"""

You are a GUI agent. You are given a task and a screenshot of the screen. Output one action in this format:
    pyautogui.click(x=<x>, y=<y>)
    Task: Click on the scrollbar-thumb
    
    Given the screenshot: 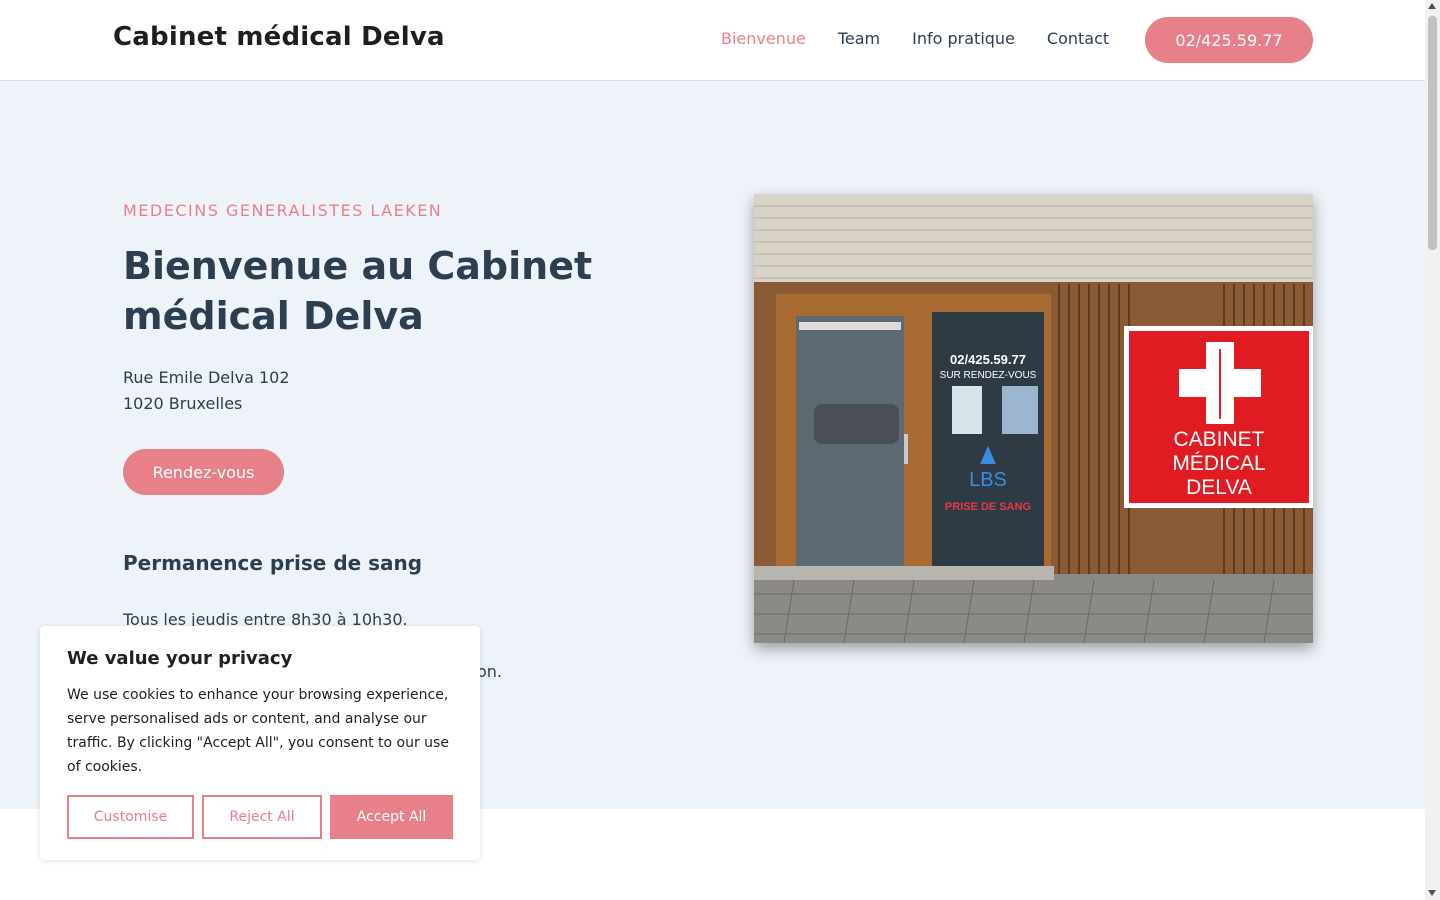 What is the action you would take?
    pyautogui.click(x=1432, y=133)
    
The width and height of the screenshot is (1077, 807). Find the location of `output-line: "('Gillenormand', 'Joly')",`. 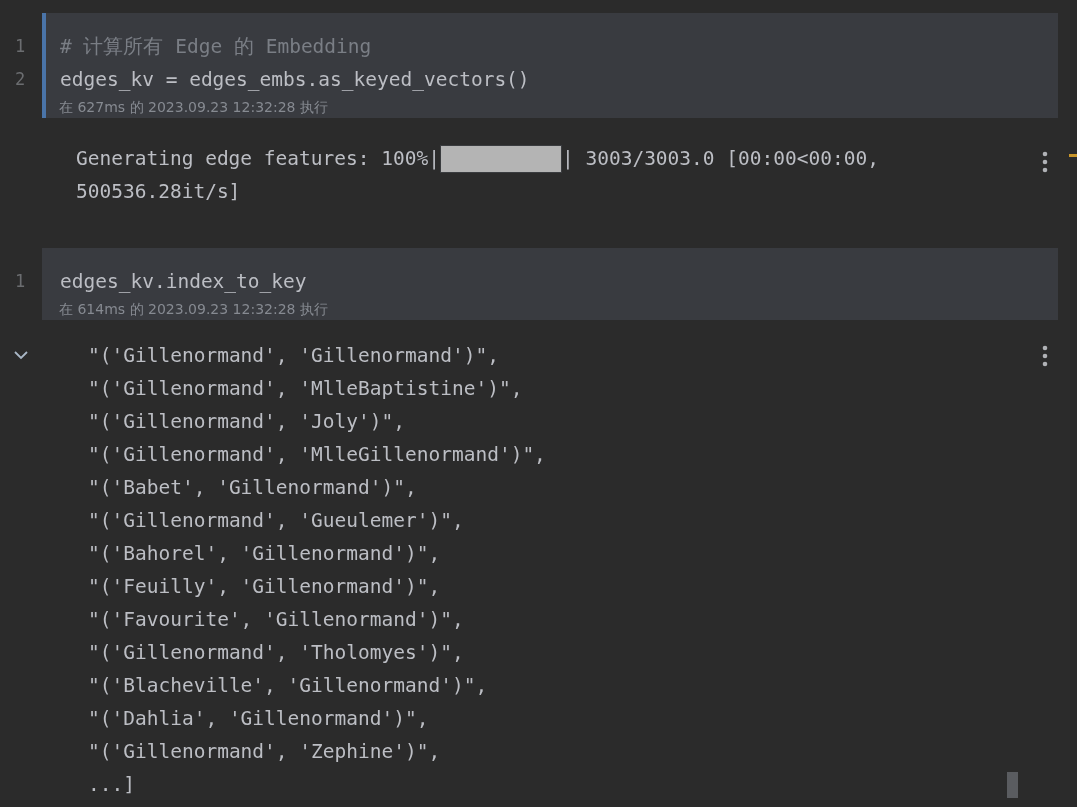

output-line: "('Gillenormand', 'Joly')", is located at coordinates (247, 422).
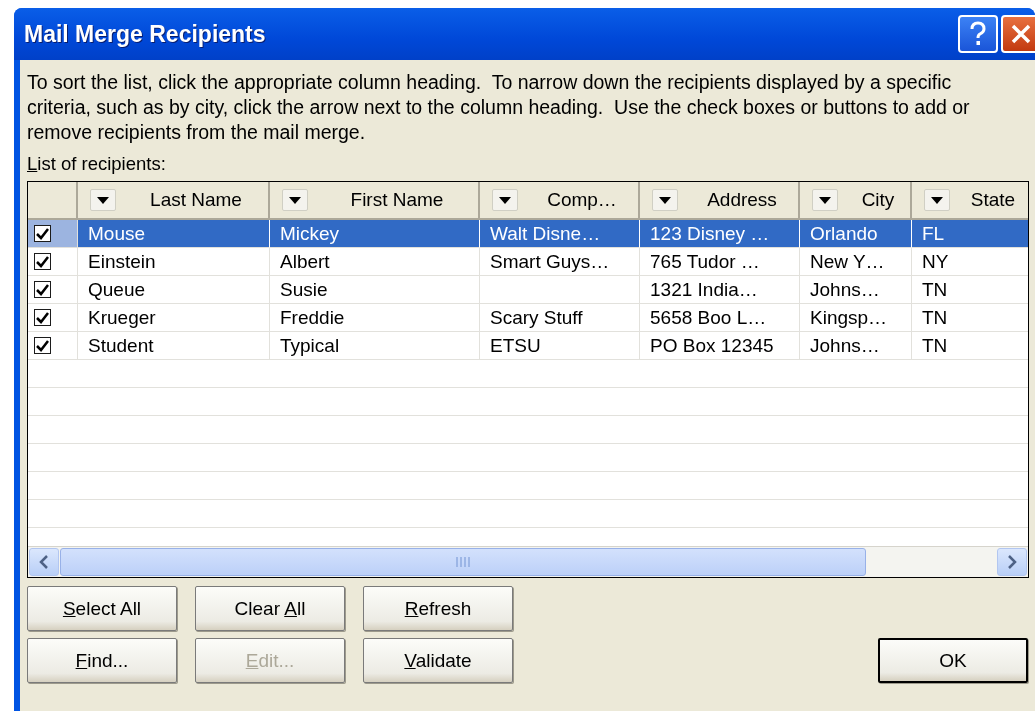 This screenshot has height=711, width=1035. I want to click on close-button, so click(1018, 34).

"""

Repeat the items word for word, starting at the line that contains "The width and" and ending at the last line of the items. Leave the pictures out of your answer.

The width and height of the screenshot is (1077, 807). Find the location of `output-line: "('Gillenormand', 'Joly')",`. 

output-line: "('Gillenormand', 'Joly')", is located at coordinates (247, 422).
 This screenshot has height=711, width=1035. I want to click on close-button, so click(1018, 34).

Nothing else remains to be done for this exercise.